1. MaryTTS and it's support for languages

1.1. General

MaryTTS is an open-source, multilingual Text-to-Speech Synthesis platform written in Java. ( BTW: Does it has a service page? )

It supports many languages each with it's own set of voices.

Important: A language is NOT the same thing as a voice. To function properly both the language as well as the voice files are required! A lanugage may have several according speeches.

A language file is just an .jar, e.g. "lib/marytts-lang-de-5.1.2.jar".

A voice pack consists out of 1 jar, e.g. "lib/voice-dfki-pavoque-neutral-5.1.jar" and some .mry-files (not sure what they do, yet), but they are required if a voice has them. Not every voice has .mry files. They are stored at "lib/voices/dfki-pavoque-neutral/[...].mry".

 

1.2. Structure

Some functions I guess the directories have:

bin some startup files for the MaryTTS-server, the -client and a -component-installer
doc examples
download temp-dir for downloading
installed config- / info- files for the languages/speeches
lib MaryTTS dependencies, all .jar's for languages and speeches and .mry-files for all speeches
log should be pretty self-explanatory
user-dictionaries dictonaries for some languages (not completly sure about them)

 

1.3. Included Voices (in official MaryTTS distribution

There may be more voices (and languages) available, but these are the voices officially registered in MaryTTS and therefor distributed with it (through an additional download, MaryTTS does this itself using the component-installer).

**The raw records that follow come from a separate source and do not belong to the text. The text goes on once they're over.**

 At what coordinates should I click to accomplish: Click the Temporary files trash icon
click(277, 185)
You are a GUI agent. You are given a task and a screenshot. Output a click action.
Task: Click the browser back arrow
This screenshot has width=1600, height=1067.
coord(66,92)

NOTE: I don't feel responsible for errors in this matrix.

DATE: 06.11.2015

Language Voice-name gender type version description license size depends
DE bits1-hsmm female hsmm 5.1 [TODO] [TODO] 1360761 DE, 5.1
DE bits3 male unit selection 5.1     278237075 DE, 5.1
DE bits3-hsmm male hsmm 5.1     1557124 DE, 5.1
DE dfki-pavoque-neutral male unit selection 5.1     446054145 DE, 5.1
DE dfki-pavoque-neutral-hsmm male hsmm 5.1     2835023 DE, 5.1
DE dfki-pavoque-styles male unit selection 5.1     692113207 DE, 5.1
EN_GB dfki-poppy female unit selection 5.1     99318417 EN-GB, 5.1
EN_GB dfki-poppy-hsmm female hsmm 5.1     1015901 EN-GB, 5.1
EN_GB dfki-prudence female unit selection 5.1     250841190 EN-GB, 5.1
EN_GB dfki-prudence-hsmm female hsmm 5.1     1560473 EN-GB, 5.1
EN_GB dfki-obadiah male unit selection 5.1     146431509 EN-GB, 5.1
EN_GB dfki-obadiah-hsmm male hsmm 5.1     1216409 EN-GB, 5.1
EN_GB dfki-spike male unit selection 5.1     136165028 EN-GB, 5.1
EN_GB dfki-spike-hsmm male hsmm 5.1     1083544 EN-GB, 5.1
EN_US cmu-slt female unit selection 5.1     105909149 EN-US, 5.1
EN_US cmu-bd1-hsmm male hsmm 5.1     1017477 EN-US, 5.1
EN_US cmu-rms-hsmm male hsmm 5.1     1028060 EN-US, 5.1
FR enst-camille female unit selection 5.1     183466604 FR, 5.1
FR enst-camille-hsmm female hsmm 5.1     1518635 FR, 5.1
FR upmc-jessica female unit selection 5.1     126834351 FR, 5.1
FR upmc-jessica-hsmm female hsmm 5.1     1118972 FR, 5.1
FR enst-dennys-hsmm male hsmm 5.1     1676376 FR, 5.1
FR upmc-pierre male unit selection 5.1     171764059 FR, 5.1
FR upmc-pierre-hsmm male hsmm 5.1     1557436 FR, 5.1
IT istc-lucia-hsmm female hsmm 5.1     1466943 IT, 5.1
RU voxforge-ru-nsh male unit selection 5.1     175120753 RU, 5.1
TE cmu-nk female unit selection 5.1     495885808 TE, 5.1
TE cmu-nk-hsmm female hsmm 5.1     3397557 TE, 5.1
TR dfki-ot male unit selection 5.1     157783972 TR, 5.1
TR dfki-ot-hsmm male hsmm 5.1     1366536 TR, 5.1

 

1.4. Licenses

Many voices have their own license, this is a point to keep an eye on!

 

2. MaryTTS in MyRobotLab

To use MaryTTS in MyRobotLab it's dependencies are required (not so surprising). From what I know the server should be sufficient and the client could be skipped.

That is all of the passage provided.